▶ _Task instructions_: Rewrite every line of the rows below as a Markdown table with the columns "No." and "Line," skipping blank lines and leaving out the pictures.

** start Records for the exercise **

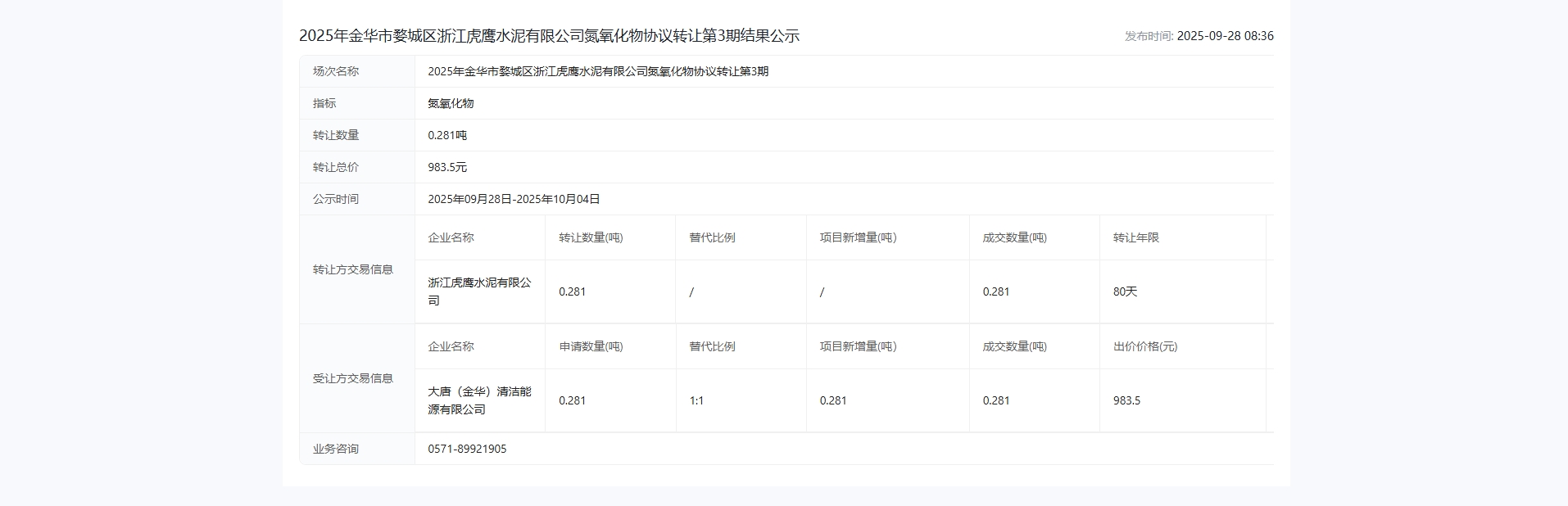The height and width of the screenshot is (506, 1568).
Task: Select the 转让数量 value 0.281吨
Action: (447, 135)
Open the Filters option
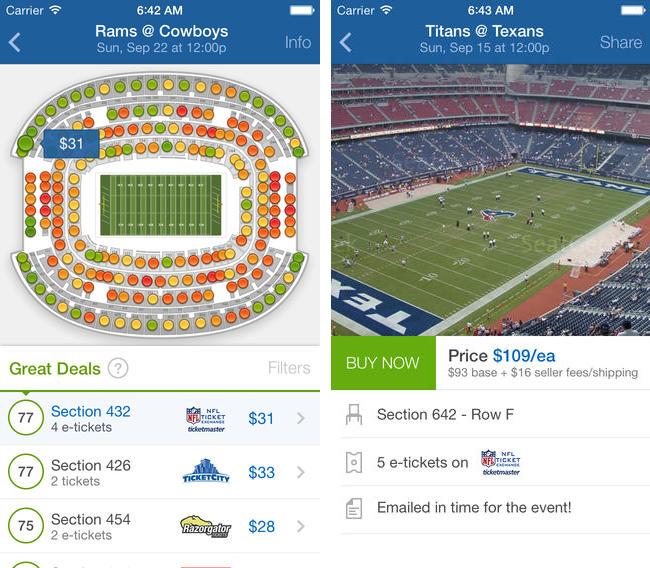Image resolution: width=650 pixels, height=568 pixels. (x=289, y=368)
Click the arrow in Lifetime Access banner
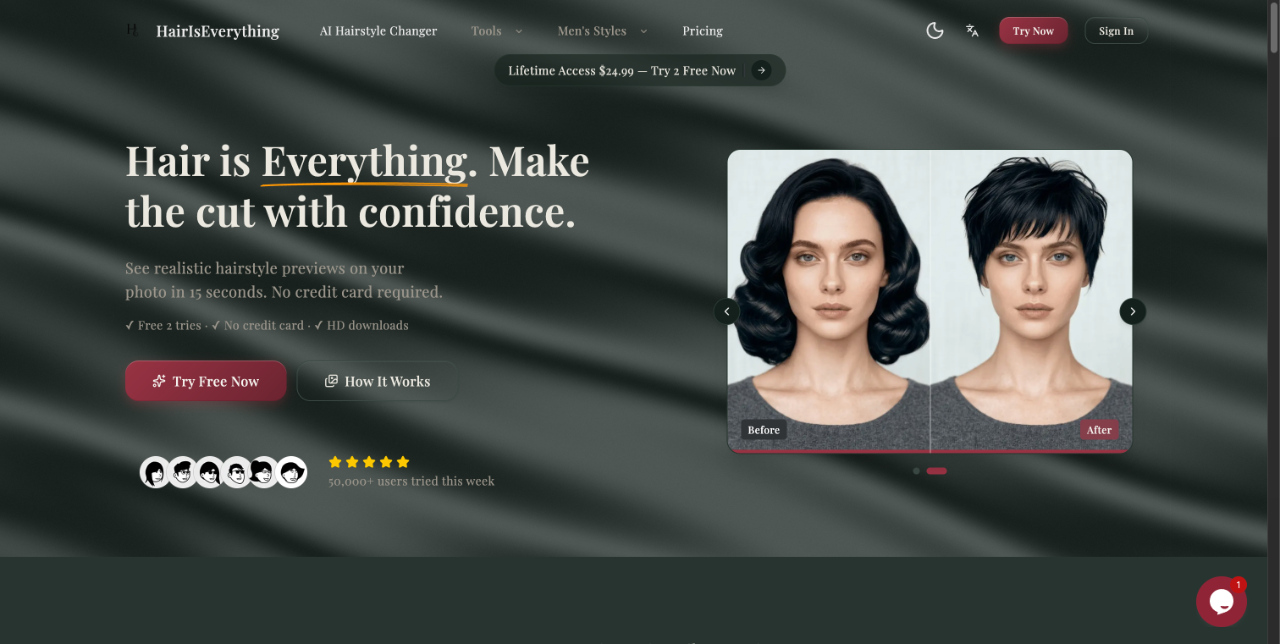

** end Records for the exercise **

▶ _Exercise response_:
| No. | Line |
|---|---|
| 1 | The height and width of the screenshot is (506, 1568). |
| 2 | Task: Select the 转让数量 value 0.281吨 |
| 3 | Action: (447, 135) |
| 4 | Open the Filters option |
| 5 | Image resolution: width=650 pixels, height=568 pixels. (x=289, y=368) |
| 6 | Click the arrow in Lifetime Access banner |